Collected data
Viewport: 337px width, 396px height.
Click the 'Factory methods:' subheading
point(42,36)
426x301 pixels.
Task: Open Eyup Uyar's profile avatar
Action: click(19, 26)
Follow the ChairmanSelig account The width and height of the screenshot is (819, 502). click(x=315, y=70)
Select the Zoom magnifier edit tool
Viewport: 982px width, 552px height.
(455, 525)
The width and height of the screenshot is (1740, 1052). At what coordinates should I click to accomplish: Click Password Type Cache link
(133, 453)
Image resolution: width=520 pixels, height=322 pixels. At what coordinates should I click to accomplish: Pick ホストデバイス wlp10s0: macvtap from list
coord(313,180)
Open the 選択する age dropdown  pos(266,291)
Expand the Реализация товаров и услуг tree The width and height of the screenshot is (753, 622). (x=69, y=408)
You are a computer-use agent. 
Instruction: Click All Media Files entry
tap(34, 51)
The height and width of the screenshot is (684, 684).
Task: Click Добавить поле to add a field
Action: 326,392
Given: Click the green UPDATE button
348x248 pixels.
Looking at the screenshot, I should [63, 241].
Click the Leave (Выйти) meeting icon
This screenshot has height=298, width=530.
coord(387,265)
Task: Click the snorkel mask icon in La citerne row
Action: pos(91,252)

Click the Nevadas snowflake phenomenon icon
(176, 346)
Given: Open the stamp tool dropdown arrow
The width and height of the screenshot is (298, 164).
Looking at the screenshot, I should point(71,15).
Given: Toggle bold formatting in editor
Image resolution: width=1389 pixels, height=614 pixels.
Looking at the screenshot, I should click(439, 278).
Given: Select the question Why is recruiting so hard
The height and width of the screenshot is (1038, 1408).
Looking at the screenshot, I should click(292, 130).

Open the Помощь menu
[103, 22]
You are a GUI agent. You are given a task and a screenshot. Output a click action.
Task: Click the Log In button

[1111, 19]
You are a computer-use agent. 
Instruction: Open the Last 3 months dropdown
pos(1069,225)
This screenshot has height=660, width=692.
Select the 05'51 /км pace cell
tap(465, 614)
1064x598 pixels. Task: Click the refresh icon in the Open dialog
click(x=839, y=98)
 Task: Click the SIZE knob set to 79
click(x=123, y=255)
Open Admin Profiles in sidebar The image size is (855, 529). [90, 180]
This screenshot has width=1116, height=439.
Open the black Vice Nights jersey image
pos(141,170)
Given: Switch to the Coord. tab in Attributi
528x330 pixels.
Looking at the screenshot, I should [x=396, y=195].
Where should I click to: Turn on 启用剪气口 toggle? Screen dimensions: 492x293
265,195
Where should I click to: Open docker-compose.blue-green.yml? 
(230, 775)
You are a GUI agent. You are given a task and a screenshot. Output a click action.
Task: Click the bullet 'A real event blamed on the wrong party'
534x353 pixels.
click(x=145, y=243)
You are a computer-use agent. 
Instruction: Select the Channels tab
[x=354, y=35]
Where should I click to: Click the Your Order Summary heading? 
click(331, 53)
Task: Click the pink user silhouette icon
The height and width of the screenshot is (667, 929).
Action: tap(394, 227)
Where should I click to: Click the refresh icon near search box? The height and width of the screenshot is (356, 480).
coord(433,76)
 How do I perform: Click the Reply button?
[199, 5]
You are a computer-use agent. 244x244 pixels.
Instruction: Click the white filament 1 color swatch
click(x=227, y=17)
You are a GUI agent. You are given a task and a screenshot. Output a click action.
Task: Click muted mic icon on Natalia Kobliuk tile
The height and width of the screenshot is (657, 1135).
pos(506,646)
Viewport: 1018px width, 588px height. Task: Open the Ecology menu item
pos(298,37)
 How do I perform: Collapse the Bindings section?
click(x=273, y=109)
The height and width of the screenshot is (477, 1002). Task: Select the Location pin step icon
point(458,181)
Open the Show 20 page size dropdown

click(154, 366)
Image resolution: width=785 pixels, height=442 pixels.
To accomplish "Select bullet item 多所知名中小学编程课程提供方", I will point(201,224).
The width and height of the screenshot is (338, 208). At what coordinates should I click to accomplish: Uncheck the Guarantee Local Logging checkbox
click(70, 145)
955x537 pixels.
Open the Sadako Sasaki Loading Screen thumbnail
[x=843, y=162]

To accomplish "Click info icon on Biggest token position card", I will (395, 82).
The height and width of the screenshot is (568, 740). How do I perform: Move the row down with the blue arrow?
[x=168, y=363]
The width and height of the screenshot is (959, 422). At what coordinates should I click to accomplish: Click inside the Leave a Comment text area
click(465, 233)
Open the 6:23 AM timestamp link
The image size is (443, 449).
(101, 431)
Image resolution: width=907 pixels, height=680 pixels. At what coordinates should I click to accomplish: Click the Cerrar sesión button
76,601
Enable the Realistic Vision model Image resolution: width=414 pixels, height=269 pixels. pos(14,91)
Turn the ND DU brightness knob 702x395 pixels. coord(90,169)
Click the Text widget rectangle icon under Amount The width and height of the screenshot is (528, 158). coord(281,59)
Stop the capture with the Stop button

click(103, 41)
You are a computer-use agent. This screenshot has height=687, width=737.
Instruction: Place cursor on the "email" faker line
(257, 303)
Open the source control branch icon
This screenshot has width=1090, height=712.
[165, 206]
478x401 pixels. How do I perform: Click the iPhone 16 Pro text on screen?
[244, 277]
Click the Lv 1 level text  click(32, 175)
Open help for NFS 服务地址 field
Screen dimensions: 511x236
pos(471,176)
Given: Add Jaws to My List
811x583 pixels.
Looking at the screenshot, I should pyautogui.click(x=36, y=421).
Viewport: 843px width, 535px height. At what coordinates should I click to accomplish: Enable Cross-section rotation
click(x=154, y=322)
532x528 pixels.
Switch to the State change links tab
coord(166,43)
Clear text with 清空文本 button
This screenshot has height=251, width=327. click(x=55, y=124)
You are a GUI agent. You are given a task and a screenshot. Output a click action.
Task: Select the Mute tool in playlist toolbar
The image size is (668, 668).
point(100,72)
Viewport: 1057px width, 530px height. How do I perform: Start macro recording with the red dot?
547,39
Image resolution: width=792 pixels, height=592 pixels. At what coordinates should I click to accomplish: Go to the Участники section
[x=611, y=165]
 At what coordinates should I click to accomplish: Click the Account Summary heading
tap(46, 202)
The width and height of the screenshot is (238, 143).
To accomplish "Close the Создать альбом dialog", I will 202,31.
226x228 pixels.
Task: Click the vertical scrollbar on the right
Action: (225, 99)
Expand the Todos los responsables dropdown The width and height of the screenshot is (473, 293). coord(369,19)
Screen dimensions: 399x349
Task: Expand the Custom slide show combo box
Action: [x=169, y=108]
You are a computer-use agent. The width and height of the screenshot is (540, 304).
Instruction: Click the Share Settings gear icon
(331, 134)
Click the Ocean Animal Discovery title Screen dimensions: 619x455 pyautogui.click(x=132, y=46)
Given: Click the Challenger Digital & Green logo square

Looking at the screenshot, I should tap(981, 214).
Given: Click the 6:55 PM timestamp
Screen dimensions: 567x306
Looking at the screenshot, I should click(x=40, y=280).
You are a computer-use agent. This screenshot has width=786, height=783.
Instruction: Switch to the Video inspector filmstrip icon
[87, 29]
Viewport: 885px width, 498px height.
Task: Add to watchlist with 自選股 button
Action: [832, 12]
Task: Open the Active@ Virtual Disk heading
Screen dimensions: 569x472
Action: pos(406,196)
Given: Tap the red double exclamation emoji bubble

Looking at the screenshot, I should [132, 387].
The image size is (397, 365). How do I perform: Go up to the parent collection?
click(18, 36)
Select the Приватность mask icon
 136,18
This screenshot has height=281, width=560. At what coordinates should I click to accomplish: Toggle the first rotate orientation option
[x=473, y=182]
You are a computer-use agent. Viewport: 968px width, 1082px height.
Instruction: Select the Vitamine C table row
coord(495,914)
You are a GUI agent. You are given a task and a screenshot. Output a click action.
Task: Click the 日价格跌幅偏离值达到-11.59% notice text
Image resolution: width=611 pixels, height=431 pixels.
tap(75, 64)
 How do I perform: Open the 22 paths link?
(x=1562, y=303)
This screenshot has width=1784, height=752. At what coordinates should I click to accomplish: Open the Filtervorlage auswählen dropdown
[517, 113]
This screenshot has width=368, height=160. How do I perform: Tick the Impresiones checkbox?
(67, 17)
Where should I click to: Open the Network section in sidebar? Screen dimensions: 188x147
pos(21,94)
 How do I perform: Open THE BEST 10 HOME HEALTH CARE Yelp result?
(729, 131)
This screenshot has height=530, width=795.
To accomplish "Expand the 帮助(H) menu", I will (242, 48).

Required work
Look through the records and gather every line containing "bullet".

Written answer
Task: Click the bullet 'A real event blamed on the wrong party'
To accomplish "Select bullet item 多所知名中小学编程课程提供方", I will point(201,224).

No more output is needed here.